7. Which of these rings is most appealing to you?
People are very vocal about what they want, they'll tell you if you ask. More importantly, they don't want you to just send them marketing messages that are completely irrelevant.
There's a quote below that shows the power of personalized marketing, I highlighted the most important part where it says that 90% of people found personalized marketing "very or somewhat appealing"
"It is evident that personalized content is popular among consumers in the U.S. from the findings of an April 2017 survey on attitudes towards marketing content personalization. Respondents saying that they found this form of marketing very or somewhat appealing amounted to 90 percent, with just four percent of respondents finding personalization very or not at all appealing." -Statista
If we zoom out a bit and take a look at what this really means it starts to become clear. First of all, why do we hate being marketed to? It's usually because we're not interested in what the marketing messages have to say and they interrupt us. In the dystopian future show Maniac there is even an option to pay for things by having a person follow you around spouting out advertisements. It's so annoying that people are literally willing to pay to avoid being advertised to.
On the other hand, based on the statistic above that 90% of people don't mind marketing that applies to them, it's clear that if a marketing message is relevant and potentially even helps us solve a problem we have, we actually like that type of marketing.
Asking people for their preferences and what they are interested in lets you then get into that space where 90% of people won't mind your marketing.
8. What motivates you the most?
Why do people do the things they do? What's the motivation?
I can tell you that everyone thinks about this a lot, because the most popular category of quizzes created with interact is the self-actualization arena.
I'm going to go Apple for a second with this quote.
"Who is Apple and what do we stand for? Where do we fit in this world? We believe that people with passion can change the world for the better" - Steve Jobs
Apple found that people who buy Apple products are motivated by making the world a better place (which is now the cliche tagline of every technology company). If you think about their ads (I put my favorite one below), they don't talk about the features of the product or how it compares to other options, but they talk about how they're changing the world.
This is what resonates with their audience, and makes them one of the world's biggest companies ever - they know what their customers care about and they sell to that.
I encourage you to watch the video and get a sense for what's behind Apple's marketing, it's really amazing.

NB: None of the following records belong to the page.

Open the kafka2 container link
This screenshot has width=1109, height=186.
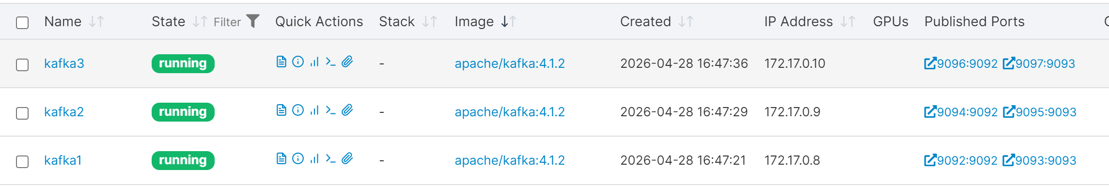click(x=64, y=112)
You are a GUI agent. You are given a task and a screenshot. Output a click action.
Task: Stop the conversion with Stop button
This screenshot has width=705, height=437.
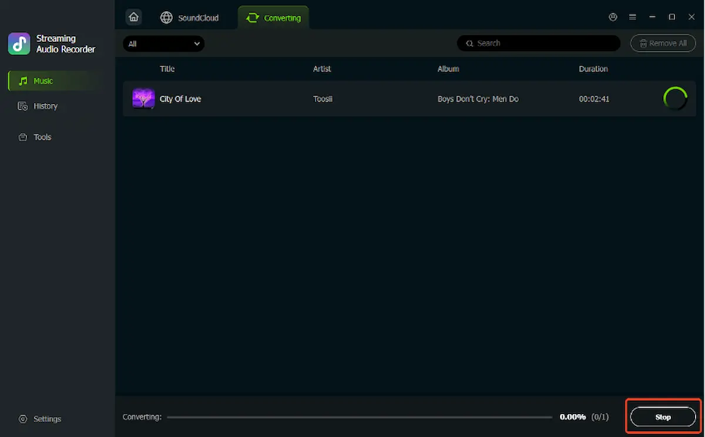663,417
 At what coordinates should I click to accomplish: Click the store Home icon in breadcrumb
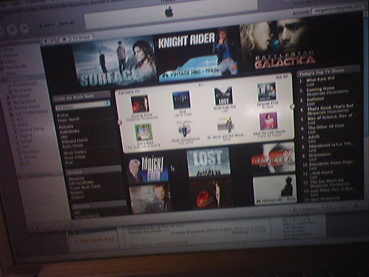point(65,40)
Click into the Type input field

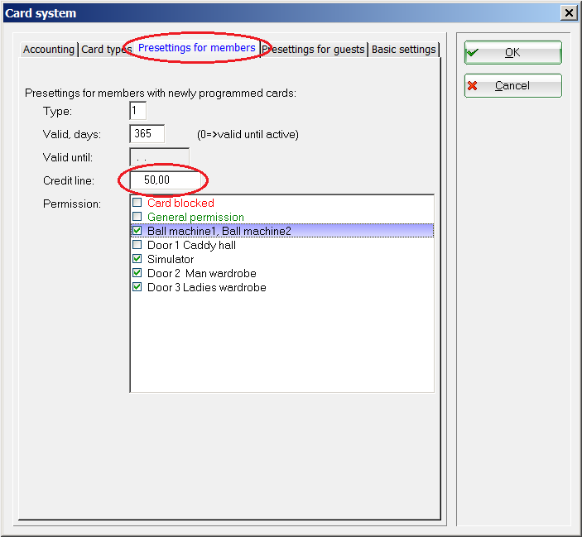[x=138, y=111]
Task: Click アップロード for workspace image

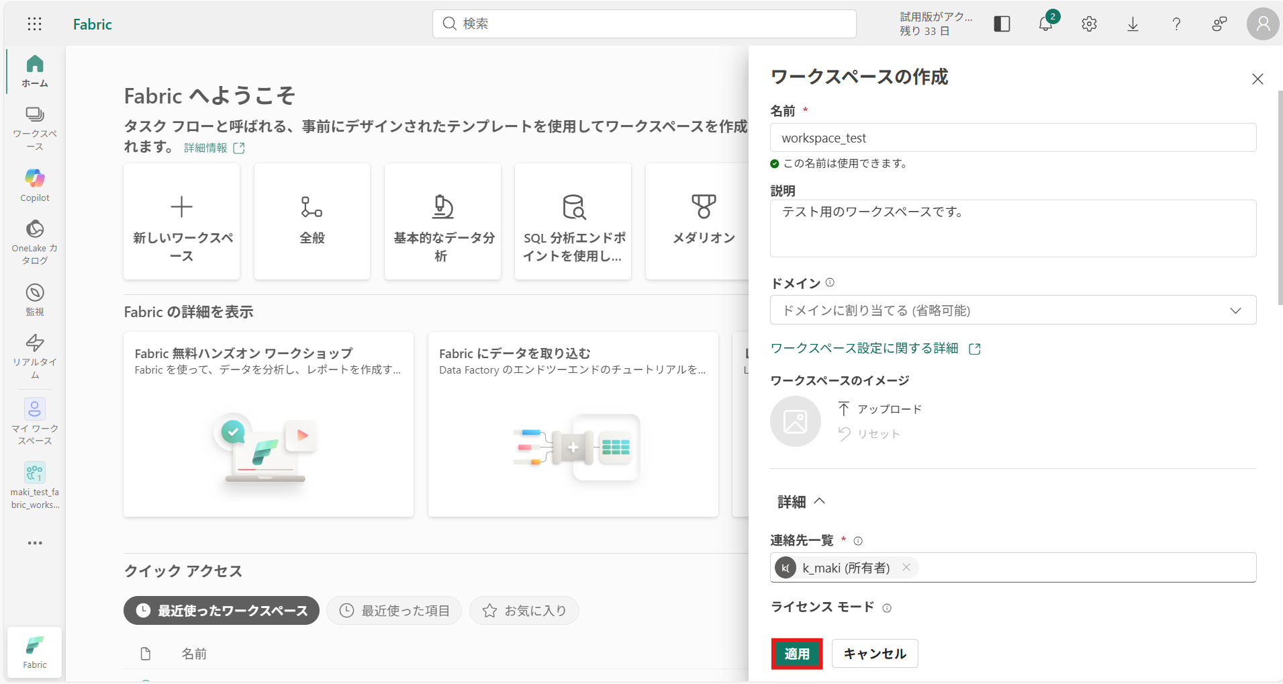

9. What do you like to do in your free time?
Chances are a lot of people buying your product enjoy their outside-of-work activities a lot more than their in-work ones. (in fact I'd be shocked if this wasn't true).
You know how car companies like Jeep are always selling to what you want to do in your spare time? You should know what those spare time things are.
This video is a perfect example, it's talking about enjoying the outdoors, which is the pillar of Jeep's entire branding and marketing.
It works because it resonates with people's activities.
10. Choose the word that connects to you/describes you the best:
I put this one in here because it shows that you care about the person behind the purchase and not just the money.
If I had to close this article up with one message it is that you should have a genuine desire to understand your customers and effective marketing will flow out of that. If you try to jump straight into doing "customer research" without understanding the people you are actually reaching then all the knowledge of the world won't do you any good because it just won't connect.
Go into cusomer research with the mentality of "Who are my customers and how can I help?" and you can't go wrong.